Na lista de países fornecedores, Taiwan lidera a exportação para o Brasil com 34,61% das bicicletas, seguido da China (17,26%) e Vietnã (9,40%). O principal modal utilizado para transporte da mercadoria é o marítimo, com 92,79%, seguido do aéreo (6,44%) e rodoviário, com apenas 0,76%.

As maiores portas de entrada das bicicletas são os portos de Vitória, Itajaí, São Francisco do Sul e Santos.

Os dados surgem em meio a uma polêmica sobre a redução do imposto de importação de bicicletas, anunciada em fevereiro, que diminuiria a alíquota gradualmente de 35% para 20%. A alíquota chegou a ser reduzida de 35% para 31% em 1º de março.

Porém, no dia 17 de março, a Câmara de Comércio Exterior (Camex), vinculada ao Ministério da Economia, revogou a resolução após reclamações dos fabricantes nacionais e da bancada federal do Amazonas no Congresso Nacional.

A Zona Franca de Manaus, onde foram produzidas 665 mil bicicletas em 2020, seria uma das potenciais atingidas pelo aumento da concorrência com as bicicletas fabricadas em outros países, segundo o governo amazonense e empresários da região.

Mas a Aliança Bike criticou o recuo do Governo Federal, defendendo medidas que ampliem o acesso de brasileiros a bicicletas melhores e mais baratas. Segundo a associação, não há nenhum elemento que indique que a Zona Franca de Manaus demitiria as mil pessoas contratadas atualmente.

Para evitar o uso do transporte coletivo, cresceu em 50% a compra de bicicletas entre os brasileiros durante o primeiro ano da pandemia, enquanto a produção caiu.
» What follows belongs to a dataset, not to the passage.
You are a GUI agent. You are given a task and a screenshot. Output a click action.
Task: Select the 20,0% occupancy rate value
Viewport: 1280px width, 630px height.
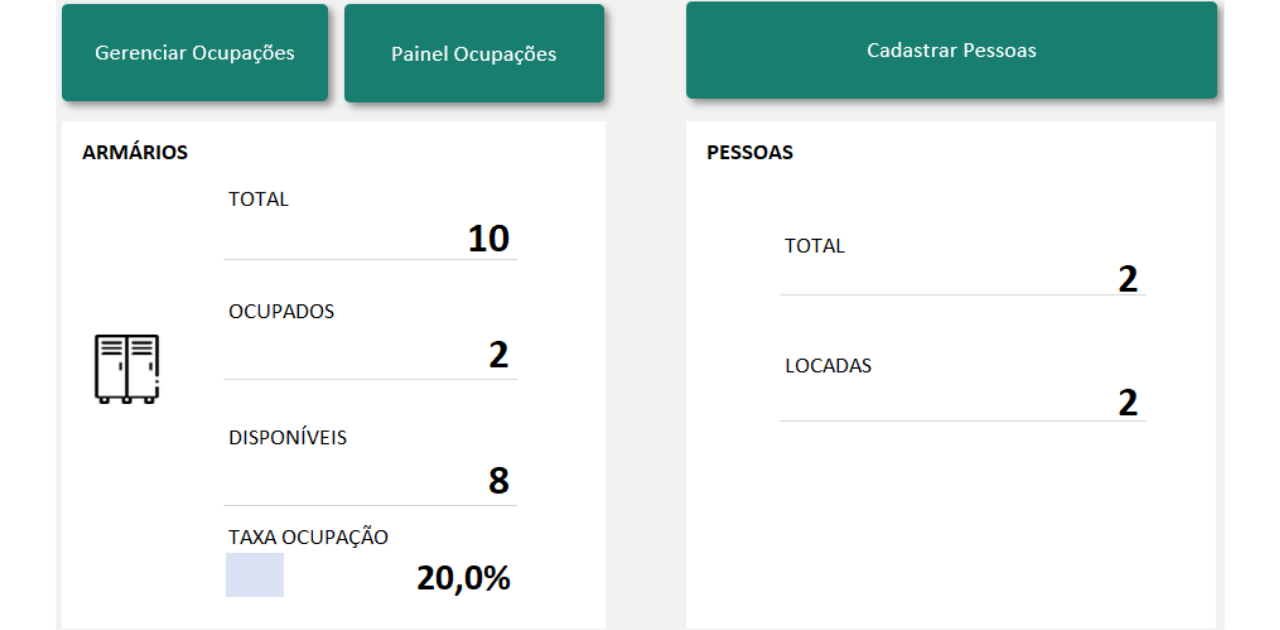click(x=464, y=577)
A indústria de bicicletas produziu 56.078 unidades em fevereiro, mas segue impactada pela falta de insumos.

De acordo com levantamento da Associação Brasileira dos Fabricantes de Motocicletas, Ciclomotores, Motonetas, Bicicletas e Similares (Abraciclo), o volume é 1,6% inferior ao registrado em janeiro (56.981 unidades) e 7,2% menor na comparação com as 60.398 unidades produzidas no mesmo mês do ano passado.
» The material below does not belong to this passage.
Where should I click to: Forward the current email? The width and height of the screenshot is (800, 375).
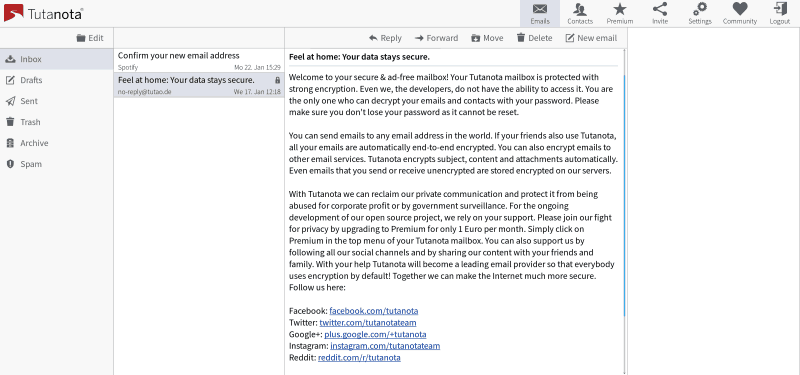coord(437,38)
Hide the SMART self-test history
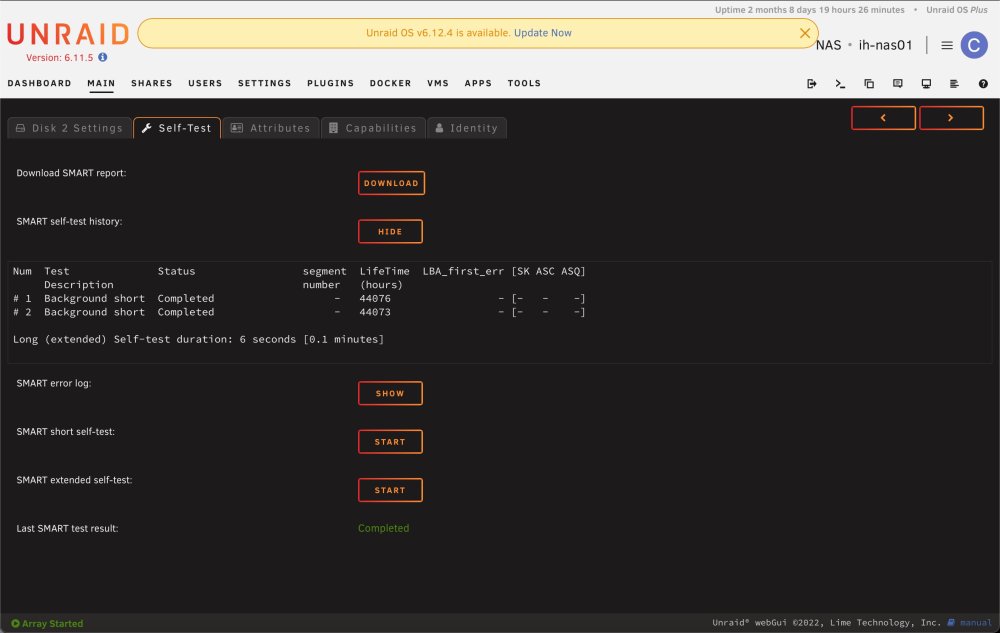 point(390,231)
Ainda de acordo com dados da Abraciclo, foram fabricadas 113.059 bicicletas no primeiro bimestre de 2021, o que representa uma retração de 3,2% na comparação com o mesmo período de 2020 (116.808 unidades).

Atualmente o Brasil é o quarto produtor mundial de bicicletas, com uma frota nacional de mais de 70 milhões de unidades, segundo a Abraciclo.